Era inmenso el hemiciclo. Un escenario entre el estrado enorme y más de dos mil butacas en todo el anfiteatro, hacían que nos sintiésemos pequeños los poco más de doscientos que participábamos en la V Asamblea de Cáritas de Asturias. Daba la impresión de que tantas butacas vacías hacían que nos descubriésemos perdidos en ese mar de anonimato. Pero nos pareció que era una parábola viviente. Propuse hacer esa lectura: poner nombre y rostro a los ausentes, que no eran otros sino los pobres a los que tratamos de acompañar de mil formas. No eran simplemente butacas vacías, sino el ejemplo de la invisibilidad a la que se condena al pobre por parte de un mundo que los descarta de tantas maneras. Pobres de pan y techo, pobres de trabajo y dignidad, pobres de fe y esperanza, pobres de afecto y compañía… ¡cuántos rostros de pobreza en nuestra sociedad opulenta, insolidaria, parapetada tras los muros de su solidaridad más triste y egoísta.
Saben a qué puerta pueden llamar cuando una penuria cualesquiera les hace precarios de lo esencial, de aquello que verdaderamente nos permite construir una casa sobre la roca, no sobre tierras movedizas, como nos dice Jesús en el evangelio. Y ellos llaman a la puerta de nuestras parroquias y nuestros despachos de Cáritas cada vez que una catástrofe natural derriba tantas cosas, o un revés económico pone al pairo hasta la mínima seguridad, o una herida te lastima con la enfermedad o la violencia que dejan marcas en tu piel y tu mirada. Siempre estará esa puerta abierta con una casa encendida, que detrás ofrece las manos que acogen y el calor fraterno que la comunidad cristiana ofrece aprendiendo de los gestos del mismo Dios hacia sus hijos preferidos que son los pobres.

Información extraída:
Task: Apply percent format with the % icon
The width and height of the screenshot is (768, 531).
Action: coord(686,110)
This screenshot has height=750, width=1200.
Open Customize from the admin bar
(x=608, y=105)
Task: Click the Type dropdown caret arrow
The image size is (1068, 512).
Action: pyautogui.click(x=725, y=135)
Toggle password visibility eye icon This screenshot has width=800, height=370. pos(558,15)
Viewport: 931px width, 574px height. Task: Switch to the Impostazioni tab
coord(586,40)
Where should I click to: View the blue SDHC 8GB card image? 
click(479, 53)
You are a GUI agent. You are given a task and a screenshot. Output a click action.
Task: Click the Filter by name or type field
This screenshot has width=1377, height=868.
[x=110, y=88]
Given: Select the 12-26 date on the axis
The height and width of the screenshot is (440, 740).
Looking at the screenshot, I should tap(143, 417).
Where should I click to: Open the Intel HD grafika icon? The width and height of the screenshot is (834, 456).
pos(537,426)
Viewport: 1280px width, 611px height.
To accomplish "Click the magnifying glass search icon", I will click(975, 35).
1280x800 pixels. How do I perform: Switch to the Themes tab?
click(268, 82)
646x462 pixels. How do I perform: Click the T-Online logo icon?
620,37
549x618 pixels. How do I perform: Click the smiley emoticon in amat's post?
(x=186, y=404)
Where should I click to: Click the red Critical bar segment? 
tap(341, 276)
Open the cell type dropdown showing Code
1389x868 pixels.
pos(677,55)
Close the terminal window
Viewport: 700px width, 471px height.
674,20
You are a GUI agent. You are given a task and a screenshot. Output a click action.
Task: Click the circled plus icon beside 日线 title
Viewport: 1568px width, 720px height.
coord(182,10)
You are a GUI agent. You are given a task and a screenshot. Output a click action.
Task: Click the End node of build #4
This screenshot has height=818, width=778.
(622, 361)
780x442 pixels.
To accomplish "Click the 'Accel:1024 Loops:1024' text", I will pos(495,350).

Qué hacer:
**a.** Resume en forma de lista el párrafo del texto sobre la Asamblea de Cáritas que empieza por "Era inmenso el hemiciclo", sin perder sus datos principales.
**b.** Enumera todos los tipos de pobres que nombra el texto sobre la Asamblea de Cáritas.
**c.** Prosigue el texto sobre la Asamblea de Cáritas a partir de su última oración.

Respuestas:
**a.**
- El hemiciclo era inmenso, con un estrado enorme y más de dos mil butacas.
- Solo participaban poco más de doscientas personas en la V Asamblea de Cáritas de Asturias, que se sentían pequeñas y perdidas en ese anonimato.
- Las butacas vacías se leyeron como una parábola viviente: se propuso poner nombre y rostro a los ausentes, que eran los pobres a los que se trata de acompañar.
- Esas butacas mostraban la invisibilidad a la que un mundo que los descarta condena a los pobres.
- Se nombran muchos rostros de pobreza: de pan y techo, de trabajo y dignidad, de fe y esperanza, de afecto y compañía.
- Esa pobreza existe en una sociedad opulenta e insolidaria, parapetada tras su solidaridad más triste y egoísta.

**b.**
- Pobres de pan y techo
- Pobres de trabajo y dignidad
- Pobres de fe y esperanza
- Pobres de afecto y compañía

**c.**
La Iglesia, que cada día da gracias a Dios por tantas cosas, y cada día sabe pedir perdón también por sus pecados, desde un primer momento ha querido estar cerca de los que peor lo están pasando, de quienes son las víctimas de un sistema herido y de unos inmorales sin remedio. Lo hacemos calladamente, abriendo nuestros centros de acogida para dar techo, para dar alimento, para distribuir ropa y facilitar medicamentos. Es ingente la labor que realizan tantas asociaciones católicas, incontables parroquias y las organizaciones que sin ser confesionales tienen en el cristianismo su inspiración y comienzo.
La comunidad cristiana está en medio de este mundo plural y diverso. Con discreción tratamos de mejorar el mundo, esta historia inacabada como una incompleta sinfonía. Lo hacemos desde el testimonio creyente celebrando que Dios está entre nosotros y nos acompaña. Lo hacemos desde la cultura que ha generado tantas obras de arte y literatura, tantas escuelas de pensamiento, tantas legislaciones que buscan en derecho el bien de las personas. Lo hacemos también desde una caridad hecha verdad, abrazo solidario que sale al encuentro de los heridos, de los engañados, de los usados y tirados en la cuneta de la vida. Esta es la cosmovisión de la Iglesia católica. Con la gratitud en los labios, el perdón en el corazón, los brazos levantados para la plegaria y abiertos para el auténtico amor. Así, sin privilegios y sin complejos, aportamos lo que somos y tenemos para intentar hacer un mundo mejor.
No eran butacas vacías, sino la invisibilidad social de los pobres a los que los cristianos queremos poner rostro, aprendernos sus nombres y hacer nuestro su sufrimiento brindando con humildad nuestros recursos para salir a su encuentro.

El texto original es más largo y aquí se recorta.